The third category is what I call “real change”, where the organization is committed to seeing the change effort through to the point that it produces genuine results that are sustainable over time. In these cases, the organization is not just committing to a process, approach, or activity, but is determined to hold itself accountable to seeing that its vision for change is actually realized. This third type of real change is the one that interests me.

Please elaborate on your core competencies and the services you offer?

My core competencies revolve around working with individuals, groups, and larger organizations to envision and carry out a roadmap to organizational change. I draw upon whatever modalities seem useful including team building, organizational assessment, strategic planning, conference design and facilitation, meeting and retreat facilitation, leadership development and coaching, orchestrating mergers and partnerships, stakeholder engagement, and survey guided feedback. I have extensive experience working with individuals and groups in size from very small to very large. I have also been a pioneer in the use of various technologies such as groupware systems and keypad polling to meaningfully engage groups as large as several thousand at a time.
  • I help organizations “make change real” by achieving impactful and sustainable results

How do you typically engage with your clients?

While initiating a change project, I begin by working with the leader and his/her team to clarify the urgency for the change and create a vision for the outcome they hope to achieve. Then I craft a process that can be used within the organization to achieve the vision. In crafting this process, I often work with a design team that represents key perspectives and facets of the organization. Both the design team and I have distinct roles to play. I bring in the process expertise, whereas they are responsible for the real-time check on what will work in the organization and how the approaches will be received in different departments. The approach may involve any of a variety of methods that are best configured to achieve the desired outcomes.

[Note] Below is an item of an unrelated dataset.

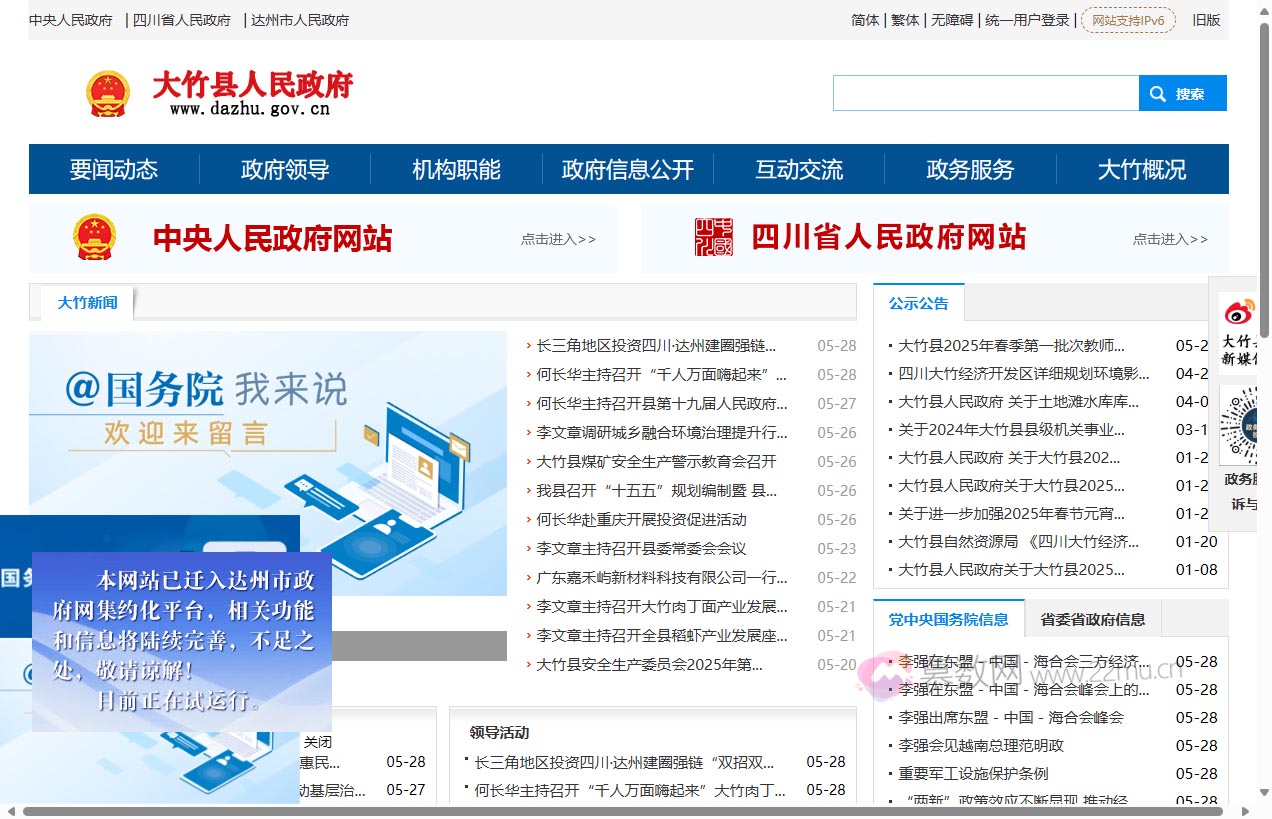Switch to the 省委省政府信息 tab
This screenshot has height=819, width=1272.
[1093, 620]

In addition, I usually meet in an ongoing way with the leadership to review the status of the effort and adjust as needed.

Can you share a couple of success stories where you helped clients attain organizational change?

I helped a college organize a large-scale conference of 100 people to engage their entire organization in creating vision and strategy. In addition to administrators, faculty and students, a third of the participants were external stakeholders including employers, regulators, and donors. The conferees agreed on a vision, and committed themselves to fulfilling the vision. In addition to creating major change, one of the most significant outcomes was the college tripled the donations it received within a year—an outcome that leadership attributed to having meaningfully included so many external stakeholders.

Another example would be a major hospital that was facing stiff competition from different healthcare institutions. I conducted a leadership team retreat of 50 people, where we identified the core issues and established a vision for a greatly enhanced customer service culture as a competitive advantage. The strategy to reach the vision, which I facilitated, included modifying hospital processes, policies, and physical makeup to align with the new customer service vision. A two-day training session was then conducted for all staff from top level down to clerical staff to equip everyone with the skills to serve patients as customers.

How do you envision the future for your practice?

My practice has always been and will continue to be client-centric with a strong sense of partnership with those organizations that engage me. I am always interested in working with clients who are committed to achieving “real change”.